The American and Canadian teams have been off to a good start in Ridnaun, Italy, collecting three top-20 finishes in the opening individual-format races at IBU Under-26/Open European Championships.
On Monday, the men kicked things off in the 20 k individual race, a format where each missed shot represents a one-minute time penalty. Tyson Smith of Canada missed only two of his twenty shots and finished 19th, just under four minutes behind Artem Pryma of the Ukraine, who eked out a nine-second win over Evgeny Ustyugov of Russia. It was a bit of a surprise finish: Pryma has started only three World Cups in his career, while Ustyugov won the mass start race at the Vancouver Olympics.
Smith’s teammates Patrick Cote and Joel Pacas finished 34th and 56th with four and five penalties, respectively.
Russell Currier led the U.S. team, finishing 29th with five penalties, 5:20 behind Pryma. Currier had the 14th-fastest ski time of the day, and only a single man who beat him missed as many shots. He was followed by Wynn Roberts and Bill Bowler in 52nd and 58th.
On Tuesday, the women did the men one better: Susan Dunklee of the U.S. and Melanie Schulz of Canada finished 15th and 16th in the 15 k event, just under seven minutes behind winner Juliane Doll of Germany.
“I started conservatively and tried to negative split,” Dunklee told FasterSkier. “There is a really tough climb partway through the 3 km and we saw a lot of the men start out too hard and toast their legs the first time up the hill. The rest of the course is all about working transitions, so I focused on those. A lot of teams were thrown off by the new snow, but our waxing staff did an awesome job.”
Dunklee had trouble in the initial shooting stages, missing three shots in her first stage and two in the second stage. But after that, she gathered herself together and shot clean to finish the race. Her ninth-fastest ski time on the day allowed her to further salvage the situation.

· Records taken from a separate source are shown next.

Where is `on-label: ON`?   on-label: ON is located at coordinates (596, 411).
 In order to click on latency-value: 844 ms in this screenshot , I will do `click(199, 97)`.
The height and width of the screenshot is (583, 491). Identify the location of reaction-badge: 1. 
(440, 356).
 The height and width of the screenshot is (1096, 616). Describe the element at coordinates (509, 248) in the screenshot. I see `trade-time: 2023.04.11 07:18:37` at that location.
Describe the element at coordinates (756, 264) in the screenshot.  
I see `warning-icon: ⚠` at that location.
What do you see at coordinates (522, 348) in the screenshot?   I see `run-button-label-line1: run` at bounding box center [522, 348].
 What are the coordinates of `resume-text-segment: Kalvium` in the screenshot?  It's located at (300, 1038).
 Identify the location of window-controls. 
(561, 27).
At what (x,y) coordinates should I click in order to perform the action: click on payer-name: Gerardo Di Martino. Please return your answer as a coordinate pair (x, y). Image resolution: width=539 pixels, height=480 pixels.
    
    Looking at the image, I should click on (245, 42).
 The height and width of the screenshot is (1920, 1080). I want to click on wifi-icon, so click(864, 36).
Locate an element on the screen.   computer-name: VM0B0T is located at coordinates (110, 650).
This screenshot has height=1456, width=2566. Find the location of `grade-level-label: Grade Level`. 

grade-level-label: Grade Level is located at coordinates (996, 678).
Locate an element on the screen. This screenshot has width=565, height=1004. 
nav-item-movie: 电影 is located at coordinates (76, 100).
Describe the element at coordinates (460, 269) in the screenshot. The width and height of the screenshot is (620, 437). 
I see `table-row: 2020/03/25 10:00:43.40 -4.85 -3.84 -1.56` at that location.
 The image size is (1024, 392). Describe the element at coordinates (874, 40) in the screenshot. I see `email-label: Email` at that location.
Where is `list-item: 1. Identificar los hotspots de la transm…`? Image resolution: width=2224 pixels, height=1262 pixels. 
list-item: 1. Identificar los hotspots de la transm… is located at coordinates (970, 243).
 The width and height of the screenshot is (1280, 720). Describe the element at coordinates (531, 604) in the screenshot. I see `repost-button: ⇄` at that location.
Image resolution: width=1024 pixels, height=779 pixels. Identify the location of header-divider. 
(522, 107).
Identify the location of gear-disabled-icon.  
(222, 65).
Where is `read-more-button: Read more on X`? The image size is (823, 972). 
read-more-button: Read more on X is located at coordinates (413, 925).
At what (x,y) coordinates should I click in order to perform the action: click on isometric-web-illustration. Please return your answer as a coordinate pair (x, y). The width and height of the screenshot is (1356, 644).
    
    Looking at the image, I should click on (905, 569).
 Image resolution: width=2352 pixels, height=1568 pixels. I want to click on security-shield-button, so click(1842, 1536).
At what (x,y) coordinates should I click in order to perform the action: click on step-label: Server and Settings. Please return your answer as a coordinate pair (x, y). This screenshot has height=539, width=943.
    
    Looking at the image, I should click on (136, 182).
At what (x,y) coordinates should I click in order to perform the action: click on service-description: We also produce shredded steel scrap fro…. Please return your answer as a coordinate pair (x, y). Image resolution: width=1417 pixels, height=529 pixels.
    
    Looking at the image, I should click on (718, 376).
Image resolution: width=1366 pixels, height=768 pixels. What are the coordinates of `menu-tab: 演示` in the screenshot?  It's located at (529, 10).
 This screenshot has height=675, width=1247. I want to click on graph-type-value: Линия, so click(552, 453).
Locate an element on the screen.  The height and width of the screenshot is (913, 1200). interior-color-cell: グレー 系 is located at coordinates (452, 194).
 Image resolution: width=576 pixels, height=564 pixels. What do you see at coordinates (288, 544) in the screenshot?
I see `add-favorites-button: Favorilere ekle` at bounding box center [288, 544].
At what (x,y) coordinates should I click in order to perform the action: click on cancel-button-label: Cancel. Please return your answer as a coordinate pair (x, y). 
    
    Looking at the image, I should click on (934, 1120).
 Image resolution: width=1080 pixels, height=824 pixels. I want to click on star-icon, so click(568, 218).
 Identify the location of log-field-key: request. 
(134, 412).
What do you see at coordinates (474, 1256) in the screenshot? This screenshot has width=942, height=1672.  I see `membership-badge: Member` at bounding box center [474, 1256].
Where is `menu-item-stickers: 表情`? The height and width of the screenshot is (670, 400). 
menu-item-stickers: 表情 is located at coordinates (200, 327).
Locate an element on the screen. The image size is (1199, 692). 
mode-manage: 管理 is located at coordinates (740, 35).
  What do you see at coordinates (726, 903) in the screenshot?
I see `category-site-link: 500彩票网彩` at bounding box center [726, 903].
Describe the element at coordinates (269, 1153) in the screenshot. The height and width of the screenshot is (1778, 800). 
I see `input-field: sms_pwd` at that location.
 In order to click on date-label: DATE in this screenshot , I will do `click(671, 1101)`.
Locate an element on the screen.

“I had a terrible first shooting stage,” she said. “My first shot went off before I was ready and hit the white, and then I finished the stage with two more misses on either side. Good shooting is crucial in an individual race, and I felt like I’d done a pretty good job of taking myself out of the competition. By the halfway point, I had nothing to lose and no expectations; I just had to finish the race as best I could.”
Schulz shot better, collecting only two penalties over the four shooting stages.
“In the range, I was calm and focused and shooting seemed easy,” she said in an e-mail. “In my first prone bout, the targets were going down so easily that I pulled my last shot, forgetting about follow-through and missing the shot. Then I did the same with one of standing shots in the next bout. Our wax tech Tom Zidek was out and the course and reminded me to follow-through in shooting, so I took his advice and cleaned my last two bouts. Looking at the competition analysis, I had the third fastest shooting time of the day, which I was pretty excited about as this means my shooting speed has gotten quite a bit faster this year.”
While Dunklee was the only American woman in the race, there were two more Canadians. Rosanna Crawford finished 24th and Claude Godbout 32nd.
The Open European Championships also feature junior races; in the junior women’s 12.5 k individual, Americans Corrine Malcolm and Grace Boutot finished 21st and 22nd with seven and four penalties, respectively. Kelly Kjorlien finished 36th and Canadian Emma Lodge 40th.
In the junior men’s 15 k individual, Ethan Dreissigacker, one of the top U.S. juniors, had a rough start to his week.
“The men’s race and the junior men’s race were both running at the same time, but the men did a 4 k loop and juniors did a 3 k,” Dreissigacker told FasterSkier. “The 4 k had three extra little loops, and I followed a guy in front of me (who was in the men’s race) and did one of the extra loops. It probably added about 40 seconds to my time, but apparently IBU rules say that if you deviate from the course by more than 5m you get disqualifieded… I was skiing really slow, and not having too great a race anyway.”
In his absence, Raleigh Goessling was the only U.S. finisher, skiing to 41st place with six penalties. No Canadians competed.
Full results are available at the IBU Datacenter.